## Source
______________________________
From a7bd59d3c8b77d66400870d51126ad1073fdce23 Mon Sep 17 00:00:00 2001
From: Brian <bmahabir@bu.edu>
Date: Thu, 18 Sep 2025 15:08:57 -0400
Subject: [PATCH] feat: added new flag default-template for models to use tools

Signed-off-by: Brian <bmahabir@bu.edu>
---
 docs/ramalama-run.1.md                     |  3 ++
 docs/ramalama-serve.1.md                   |  3 ++
 ramalama/cli.py                            |  7 ++++
 ramalama/daemon/service/command_factory.py |  9 +++--
 ramalama/model.py                          | 40 +++++++++++++++-------
 5 files changed, 46 insertions(+), 16 deletions(-)

diff --git a/docs/ramalama-run.1.md b/docs/ramalama-run.1.md
index 8ed75f898..f3263e93b 100644
--- a/docs/ramalama-run.1.md
+++ b/docs/ramalama-run.1.md
@@ -43,6 +43,9 @@ Possible values are "never", "always" and "auto". (default: auto)
 #### **--ctx-size**, **-c**
 size of the prompt context. This option is also available as **--max-model-len**. Applies to llama.cpp and vllm regardless of alias (default: 4096, 0 = loaded from model)
 
+#### **--default-template**
+Use the default chat template instead of model-specific chat template files. When specified, RamaLama will not use any extracted chat template files from the model and will rely on the runtime's built-in default template handling.
+
 #### **--device**
 Add a host device to the container. Optional permissions parameter  can
 be  used  to  specify device permissions by combining r for read, w for
diff --git a/docs/ramalama-serve.1.md b/docs/ramalama-serve.1.md
index 74478a195..45344a377 100644
--- a/docs/ramalama-serve.1.md
+++ b/docs/ramalama-serve.1.md
@@ -63,6 +63,9 @@ Min chunk size to attempt reusing from the cache via KV shifting
 #### **--ctx-size**, **-c**
 size of the prompt context. This option is also available as **--max-model-len**. Applies to llama.cpp and vllm regardless of alias (default: 4096, 0 = loaded from model)
 
+#### **--default-template**
+Use the default chat template instead of model-specific chat template files. When specified, RamaLama will not use any extracted chat template files from the model and will rely on the runtime's built-in default template handling.
+
 #### **--detach**, **-d**
 Run the container in the background and print the new container ID.
 The default is TRUE. The --nocontainer option forces this option to False.
diff --git a/ramalama/cli.py b/ramalama/cli.py
index 8967c57fd..a42ce7b40 100644
--- a/ramalama/cli.py
+++ b/ramalama/cli.py
@@ -892,6 +892,13 @@ def runtime_options(parser, command):
         help="enable/disable thinking mode in reasoning models",
         action=CoerceToBool,
     )
+    if command in ["run", "serve"]:
+        parser.add_argument(
+            "--default-template",
+            dest="default_template",
+            action="store_true",
+            help="use the default chat template instead of model-specific chat template files",
+        )
______________________________
## Extracted records
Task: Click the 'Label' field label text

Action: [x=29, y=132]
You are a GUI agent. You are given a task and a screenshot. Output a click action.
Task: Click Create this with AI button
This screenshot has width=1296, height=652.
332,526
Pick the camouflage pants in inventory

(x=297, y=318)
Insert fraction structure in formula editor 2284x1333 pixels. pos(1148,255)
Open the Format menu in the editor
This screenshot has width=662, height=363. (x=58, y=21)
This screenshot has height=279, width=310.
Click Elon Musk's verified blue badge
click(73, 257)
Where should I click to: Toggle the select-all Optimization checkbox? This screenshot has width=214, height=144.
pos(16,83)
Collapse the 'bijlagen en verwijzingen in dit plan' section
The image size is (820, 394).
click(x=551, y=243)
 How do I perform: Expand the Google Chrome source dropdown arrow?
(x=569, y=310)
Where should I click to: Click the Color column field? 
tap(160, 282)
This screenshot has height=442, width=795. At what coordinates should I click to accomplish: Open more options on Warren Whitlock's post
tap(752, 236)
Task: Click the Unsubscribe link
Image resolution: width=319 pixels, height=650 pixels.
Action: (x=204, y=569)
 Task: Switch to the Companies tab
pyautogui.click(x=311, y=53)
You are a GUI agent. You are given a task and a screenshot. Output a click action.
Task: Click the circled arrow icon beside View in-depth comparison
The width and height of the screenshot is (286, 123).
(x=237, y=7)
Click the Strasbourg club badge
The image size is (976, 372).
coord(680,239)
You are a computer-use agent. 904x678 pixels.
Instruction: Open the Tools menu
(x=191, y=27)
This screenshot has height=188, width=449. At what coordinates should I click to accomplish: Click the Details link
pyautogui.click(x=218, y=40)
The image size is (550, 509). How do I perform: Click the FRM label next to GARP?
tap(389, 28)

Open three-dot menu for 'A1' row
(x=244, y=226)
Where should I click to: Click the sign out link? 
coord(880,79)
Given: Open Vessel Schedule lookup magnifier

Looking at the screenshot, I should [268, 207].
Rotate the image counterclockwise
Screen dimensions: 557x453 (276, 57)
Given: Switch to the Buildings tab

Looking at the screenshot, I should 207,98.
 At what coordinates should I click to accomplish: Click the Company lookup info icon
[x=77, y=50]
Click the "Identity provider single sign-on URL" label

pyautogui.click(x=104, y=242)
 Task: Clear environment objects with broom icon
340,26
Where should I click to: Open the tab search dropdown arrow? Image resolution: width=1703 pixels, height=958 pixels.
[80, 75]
______________________________
## Given exercise 1
Answer these questions from the patch, one per line:
(a) Whose name and address appear on the Signed-off-by line?
(b) How many files does the patch change?
(c) For which commands does cli.py add the --default-template argument?
## Given exercise 2
Rewrite the patch from "From a7bd59d3c8b77d66400870d51126ad1073fdce23 Mon" to "insertions(+), 16 deletions(-)", changing "added" to "introduced".
The listing has no connection to the patch.

## Written solution 1
(a) Brian <bmahabir@bu.edu>
(b) 5
(c) "run" and "serve"

## Written solution 2
From a7bd59d3c8b77d66400870d51126ad1073fdce23 Mon Sep 17 00:00:00 2001
From: Brian <bmahabir@bu.edu>
Date: Thu, 18 Sep 2025 15:08:57 -0400
Subject: [PATCH] feat: introduced new flag default-template for models to use tools

Signed-off-by: Brian <bmahabir@bu.edu>
---
 docs/ramalama-run.1.md                     |  3 ++
 docs/ramalama-serve.1.md                   |  3 ++
 ramalama/cli.py                            |  7 ++++
 ramalama/daemon/service/command_factory.py |  9 +++--
 ramalama/model.py                          | 40 +++++++++++++++-------
 5 files changed, 46 insertions(+), 16 deletions(-)